As I grow older I am struck by the relative insignificance and superficiality of so much of what we focus on in our individual lives. In the context of all the knowledge in the world, all the history of the world, all the people of the world, and the larger plan of God regarding the origin and destiny of the world, the things with which we often tend to occupy our time seem relatively unimportant. It seems a quirk of human nature that people tend to value the things that are in the most immediate sphere of their attention — their jobs, making money, recreation, sports, food, travel, sexual indulgence, fun, laughter, family relationships. All of these have their legitimate place, of course. But our human default tends to make them central, instead of the larger issues and questions of life.
Call me a philosophical kind of soul if you like, but I truly believe that we need to regularly take time to consider our lives in the context of the larger picture. I suppose there are many ways in which to do this including reading or listening to the great classics of our time. (The very idea of something being “classic,” it seems, is that it has the quality of making us think deeply about life.) But for me, it always comes back to seeing life in the context of the Big Story itself as it has come down to us in the Holy Scriptures of the Old and New Testament.
Just now, for example, I am beginning a re-read of Genesis while also having just finished, at the same time, a reading of Revelation. Perhaps it is this focus, both on the beginning and end of civilization, that has made me more reflective about the relative brevity of our lives along with a sense of the superficiality of much of what we tend to think is important to life. Revelation, for example, ends with a description of the world system in terms of the City of Babylon and how a time is coming (perhaps sooner than we realize) when all of it will come to a horrific and sudden end — tossed into the sea of destruction, never to rise again. A good equivalent of what Babylon is all about, I think, is so well-represented in what we all get to see on television as New York’s New Year’s Eve extravaganza. A classic movie comes to mind — The Titanic. In the midst of all kinds of human hubris and reckless partying, a certain doom looms that suddenly enters to bring it all to a tragic end.

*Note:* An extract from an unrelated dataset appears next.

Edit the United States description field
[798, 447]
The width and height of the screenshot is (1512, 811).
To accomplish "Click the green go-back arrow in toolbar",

At the other end of the story, through the emergence of Abraham, God begins to carve out a community whose focus will ultimately be “a city, whose builder and maker is God.” History consists in all that is involved in seeing this kingdom established. We learn that it ultimately comes through the birth, life, death and resurrection of Jesus.

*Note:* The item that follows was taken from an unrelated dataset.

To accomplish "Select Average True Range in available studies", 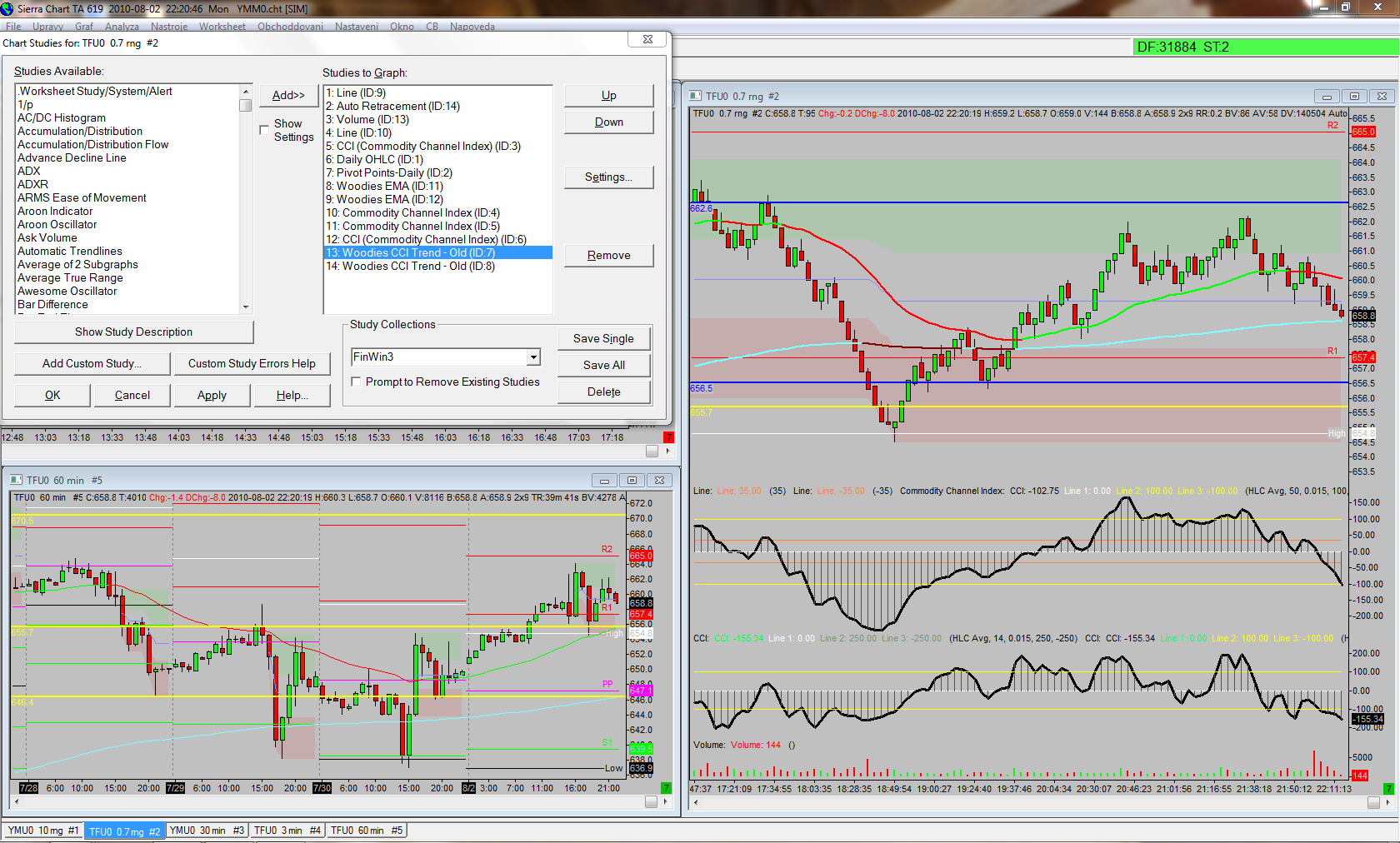I will point(70,278).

And so here we are in 2015, at the beginning of another calendar year of this story whose beginning and ending has already been established. The only question has to do with how each of our lives will fit in with this great story. Fortunately, by God’s grace, we can find our place in that story through a response of faith to God’s great revelation. I am thankful and happy to exist at this time in this place. More than anything, I want to know, as much as possible how my very, very small existence can contribute to the completion of God’s very large story. I really look forward to the time immediately before me (this year) to see how God will cause the various components of my life to intersect with his story.